SPOKANE, WASH. >> Fourth grade was when it started for Gonzaga's Kyle Wiltjer.

That jumper with the smooth release off his hand that has helped lead Gonzaga back to a familiar place in the NCAA Tournament can be traced back to when Wiltjer was 10 years old.

"Fourth, fifth, sixth grade, all I could do was just bomb 30 (footers)," Wiltjer said earlier this season. "I was a gunner. I literally had 10 three's in games, I would just jack them."

In what has been a trying season for the Bulldogs, Wiltjer has helped Gonzaga (28-7) back to the place it expected to be when the season began in November.

The 11th-seeded Bulldogs will face No. 10 seed Syracuse in the Midwest Regional semifinals on Friday night in Chicago.

And with it comes the chance for Wiltjer and his teammates to become the first Gonzaga group to reach the Elite Eight twice during their college careers.

The path to this point diverted far from what was expected. Wiltjer was supposed to be the centerpiece of perhaps the finest Gonzaga roster put together during its run of success, but instead the season became a difficult journey.

There were injuries and inconsistency. Unexpected losses at home and stumbles on the road.

And ultimately, the question of whether Wiltjer's group would be the one that failed to continue Gonzaga's streak of reaching the NCAA Tournament.

That's all moot now. Not forgotten because the backstory of Gonzaga's season makes what the Bulldogs have accomplished more memorable.


After sweeping through the West Coast Conference tournament to ensure an 18th straight NCAA bid, the Bulldogs put together two impressive wins on the opening weekend of the NCAAs, first ousting Seton Hall and then routing No. 3 seed Utah in the second round.

"From where we were in early December or even mid-February where we had a couple stumbles to now, these guys deserve all the credit for staying positive and believing in themselves and making plays," Gonzaga coach Mark Few said after the win over Utah.

"I said before, I've never been as satisfied and happy, you know, just thoroughly, thoroughly pleased with a group, with just how they've responded and gotten so much better over the course of this year."

Wiltjer was supposed to be the focal point of a starring season for the Bulldogs. He was a preseason AP all-America selection and was going to be given enough opportunity to live up to the billing with a number of premier games.

But the Bulldogs stumbled and even as Wiltjer had a solid season, the early losses to Arizona, UCLA, Saint Mary's and BYU drove Gonzaga off the national radar.

Wiltjer's game seemed to follow the Bulldogs up-and-down season. He scored 30 or more in three straight games in January, only to score just six points in a loss at St. Mary's.

He was 2 of 17 shooting in a loss at SMU, but scored 29 points and carried the Bulldogs past BYU in the WCC semifinals.

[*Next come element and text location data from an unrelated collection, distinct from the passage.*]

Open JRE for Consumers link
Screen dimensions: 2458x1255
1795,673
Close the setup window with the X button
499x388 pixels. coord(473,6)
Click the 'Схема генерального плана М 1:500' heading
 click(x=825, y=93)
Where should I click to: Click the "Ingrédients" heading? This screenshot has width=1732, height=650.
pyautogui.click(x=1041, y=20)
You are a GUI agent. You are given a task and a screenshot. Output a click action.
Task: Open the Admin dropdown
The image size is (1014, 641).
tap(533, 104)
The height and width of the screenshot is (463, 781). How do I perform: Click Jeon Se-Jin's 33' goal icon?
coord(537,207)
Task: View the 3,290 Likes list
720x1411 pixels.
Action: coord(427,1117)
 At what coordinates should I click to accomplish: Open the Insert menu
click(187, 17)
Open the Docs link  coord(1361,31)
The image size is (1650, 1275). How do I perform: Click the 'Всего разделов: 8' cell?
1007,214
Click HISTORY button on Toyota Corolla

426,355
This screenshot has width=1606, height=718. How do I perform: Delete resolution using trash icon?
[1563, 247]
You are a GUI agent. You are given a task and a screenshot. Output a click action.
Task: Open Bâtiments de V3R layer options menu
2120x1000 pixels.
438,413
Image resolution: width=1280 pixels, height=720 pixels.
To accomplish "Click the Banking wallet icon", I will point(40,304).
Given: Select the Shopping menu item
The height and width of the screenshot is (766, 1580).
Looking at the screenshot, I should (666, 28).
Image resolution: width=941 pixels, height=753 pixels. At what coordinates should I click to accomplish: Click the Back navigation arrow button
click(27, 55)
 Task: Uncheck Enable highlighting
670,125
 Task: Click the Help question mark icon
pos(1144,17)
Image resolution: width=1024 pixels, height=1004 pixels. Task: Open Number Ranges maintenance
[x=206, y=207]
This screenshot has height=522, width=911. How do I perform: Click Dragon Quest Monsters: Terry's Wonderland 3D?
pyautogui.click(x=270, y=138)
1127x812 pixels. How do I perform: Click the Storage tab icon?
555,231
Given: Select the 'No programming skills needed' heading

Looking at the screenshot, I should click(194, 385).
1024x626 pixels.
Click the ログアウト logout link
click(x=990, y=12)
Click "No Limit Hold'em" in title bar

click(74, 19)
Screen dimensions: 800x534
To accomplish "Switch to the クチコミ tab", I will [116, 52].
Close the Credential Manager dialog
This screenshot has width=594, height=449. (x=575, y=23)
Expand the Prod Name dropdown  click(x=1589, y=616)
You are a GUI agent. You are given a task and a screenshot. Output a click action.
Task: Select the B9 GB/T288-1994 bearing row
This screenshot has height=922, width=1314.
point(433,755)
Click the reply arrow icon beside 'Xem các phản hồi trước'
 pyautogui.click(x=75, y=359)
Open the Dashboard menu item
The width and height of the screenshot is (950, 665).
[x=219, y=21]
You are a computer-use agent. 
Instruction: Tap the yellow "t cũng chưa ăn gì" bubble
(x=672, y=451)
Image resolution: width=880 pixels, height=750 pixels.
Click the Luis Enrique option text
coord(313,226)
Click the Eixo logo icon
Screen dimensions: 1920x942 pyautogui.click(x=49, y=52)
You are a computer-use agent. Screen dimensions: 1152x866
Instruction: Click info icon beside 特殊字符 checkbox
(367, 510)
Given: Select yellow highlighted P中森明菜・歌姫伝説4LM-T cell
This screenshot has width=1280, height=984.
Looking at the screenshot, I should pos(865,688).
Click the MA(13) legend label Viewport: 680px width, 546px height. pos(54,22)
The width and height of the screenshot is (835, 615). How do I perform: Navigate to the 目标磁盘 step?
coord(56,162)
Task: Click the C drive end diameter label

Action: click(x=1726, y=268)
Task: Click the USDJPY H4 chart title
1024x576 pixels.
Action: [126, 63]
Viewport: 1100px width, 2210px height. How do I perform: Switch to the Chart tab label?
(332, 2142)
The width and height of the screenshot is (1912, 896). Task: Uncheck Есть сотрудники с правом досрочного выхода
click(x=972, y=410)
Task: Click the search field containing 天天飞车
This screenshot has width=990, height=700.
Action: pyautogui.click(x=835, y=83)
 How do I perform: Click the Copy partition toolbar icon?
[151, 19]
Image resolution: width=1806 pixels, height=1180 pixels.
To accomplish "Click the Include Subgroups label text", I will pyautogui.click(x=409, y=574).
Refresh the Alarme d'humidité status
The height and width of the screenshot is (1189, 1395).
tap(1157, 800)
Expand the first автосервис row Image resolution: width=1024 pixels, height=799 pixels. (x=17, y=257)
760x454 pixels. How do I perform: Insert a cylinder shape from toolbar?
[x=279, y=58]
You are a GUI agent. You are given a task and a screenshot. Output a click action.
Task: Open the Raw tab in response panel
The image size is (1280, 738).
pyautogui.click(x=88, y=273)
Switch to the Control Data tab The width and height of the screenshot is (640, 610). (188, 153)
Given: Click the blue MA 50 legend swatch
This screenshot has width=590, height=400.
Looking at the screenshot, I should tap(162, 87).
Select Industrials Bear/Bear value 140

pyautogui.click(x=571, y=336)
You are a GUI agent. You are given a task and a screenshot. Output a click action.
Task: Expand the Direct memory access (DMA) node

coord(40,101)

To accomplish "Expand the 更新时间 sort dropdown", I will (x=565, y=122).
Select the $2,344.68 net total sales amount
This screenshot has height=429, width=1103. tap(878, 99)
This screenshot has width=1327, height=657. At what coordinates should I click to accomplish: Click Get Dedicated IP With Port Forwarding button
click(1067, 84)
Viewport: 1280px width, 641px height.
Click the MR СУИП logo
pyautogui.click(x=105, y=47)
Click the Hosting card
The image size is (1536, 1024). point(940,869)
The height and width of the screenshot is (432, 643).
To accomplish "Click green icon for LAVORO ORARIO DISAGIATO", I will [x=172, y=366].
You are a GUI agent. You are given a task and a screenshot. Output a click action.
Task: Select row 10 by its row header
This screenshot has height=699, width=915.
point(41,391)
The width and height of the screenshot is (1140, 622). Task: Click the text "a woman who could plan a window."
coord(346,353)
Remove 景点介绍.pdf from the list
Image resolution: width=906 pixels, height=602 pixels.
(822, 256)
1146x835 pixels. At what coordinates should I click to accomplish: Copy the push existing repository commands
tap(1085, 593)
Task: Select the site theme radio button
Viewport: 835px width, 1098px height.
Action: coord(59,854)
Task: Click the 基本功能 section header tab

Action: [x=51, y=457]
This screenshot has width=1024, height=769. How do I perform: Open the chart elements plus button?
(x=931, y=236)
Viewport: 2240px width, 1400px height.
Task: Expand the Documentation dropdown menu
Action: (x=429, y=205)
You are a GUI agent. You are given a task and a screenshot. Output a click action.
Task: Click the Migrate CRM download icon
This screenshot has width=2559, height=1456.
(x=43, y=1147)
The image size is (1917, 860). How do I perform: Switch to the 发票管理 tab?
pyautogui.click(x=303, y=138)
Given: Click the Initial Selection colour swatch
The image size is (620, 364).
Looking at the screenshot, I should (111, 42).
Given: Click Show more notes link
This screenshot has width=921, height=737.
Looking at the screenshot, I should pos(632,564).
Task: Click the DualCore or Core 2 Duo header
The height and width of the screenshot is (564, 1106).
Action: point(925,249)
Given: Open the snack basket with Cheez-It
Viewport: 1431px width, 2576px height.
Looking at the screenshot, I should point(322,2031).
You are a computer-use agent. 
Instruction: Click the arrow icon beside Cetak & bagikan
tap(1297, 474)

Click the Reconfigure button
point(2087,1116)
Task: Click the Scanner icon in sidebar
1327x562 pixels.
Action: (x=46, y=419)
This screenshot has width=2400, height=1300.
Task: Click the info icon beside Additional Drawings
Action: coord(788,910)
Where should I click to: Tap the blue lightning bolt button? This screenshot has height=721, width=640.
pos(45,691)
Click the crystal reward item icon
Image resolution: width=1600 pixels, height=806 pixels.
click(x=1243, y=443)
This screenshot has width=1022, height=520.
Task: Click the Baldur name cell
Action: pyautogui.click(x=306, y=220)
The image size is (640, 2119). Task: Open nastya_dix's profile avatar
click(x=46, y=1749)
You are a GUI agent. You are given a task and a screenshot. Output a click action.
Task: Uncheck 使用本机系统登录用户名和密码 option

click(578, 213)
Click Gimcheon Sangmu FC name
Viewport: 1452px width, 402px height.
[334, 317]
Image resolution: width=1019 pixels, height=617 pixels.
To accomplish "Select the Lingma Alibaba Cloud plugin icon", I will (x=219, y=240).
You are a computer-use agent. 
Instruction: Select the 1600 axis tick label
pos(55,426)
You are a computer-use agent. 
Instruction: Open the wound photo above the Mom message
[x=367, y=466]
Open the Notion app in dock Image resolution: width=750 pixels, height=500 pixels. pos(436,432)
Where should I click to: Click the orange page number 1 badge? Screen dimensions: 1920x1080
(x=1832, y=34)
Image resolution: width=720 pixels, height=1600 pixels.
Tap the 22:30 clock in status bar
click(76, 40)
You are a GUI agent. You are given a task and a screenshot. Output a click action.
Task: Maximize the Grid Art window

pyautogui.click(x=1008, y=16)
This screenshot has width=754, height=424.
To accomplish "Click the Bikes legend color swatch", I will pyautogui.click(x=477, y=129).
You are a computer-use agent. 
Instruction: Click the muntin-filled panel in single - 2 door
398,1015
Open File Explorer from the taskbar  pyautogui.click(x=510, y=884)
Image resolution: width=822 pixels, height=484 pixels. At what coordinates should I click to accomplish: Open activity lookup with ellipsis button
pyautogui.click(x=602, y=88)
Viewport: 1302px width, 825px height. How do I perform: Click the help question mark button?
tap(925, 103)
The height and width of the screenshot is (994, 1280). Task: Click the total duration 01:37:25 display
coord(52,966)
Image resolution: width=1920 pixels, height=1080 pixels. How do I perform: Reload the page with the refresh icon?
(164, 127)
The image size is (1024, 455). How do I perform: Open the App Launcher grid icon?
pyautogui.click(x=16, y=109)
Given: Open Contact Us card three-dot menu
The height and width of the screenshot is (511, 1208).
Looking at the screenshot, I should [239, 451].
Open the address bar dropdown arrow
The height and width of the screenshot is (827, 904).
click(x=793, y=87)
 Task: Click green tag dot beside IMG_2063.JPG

For the season, Wiltjer averaged 20.4 points per game and shot 43 percent on 3s.

In the second-round victory over Utah, Wiltjer got the Bulldogs started with 11 points in the first 81/2 minutes, then watched teammate Domantas Sabonis control the inside in his matchup with Jakob Poeltl.

"Strategically I think we've played with more balance. That's really helped us," Few said. "I think early in the year we were getting such dominating performances from Domas and (Wiltjer), with the guards. It was on me also. We were really telling them to look inside, look inside, get these guys touches. We're a much better team now."

No matter the outcome in Chicago, Wiltjer will end his career as one of the more decorated college players.

He won a national title as a freshman reserve at Kentucky and was the Sixth Man of the Year in the SEC as a sophomore when he averaged 10.2 points off the bench for the Wildcats.

After sitting out a year because of transfer rules, Wiljter helped Gonzaga to its first Elite Eight since 1999 last season and has the Bulldogs on the cusp of another special March run.

"Sometimes people think just in terms of our university, we may think of us as a small conference school, but I think we've really done a great job at just busting on that national scene, year in year out," Wiltjer said.

"We've been a little short in the Final Four, but every year we're competitive, we play against great competition, we beat great competition, so I think we should be mentioned in some of the great schools."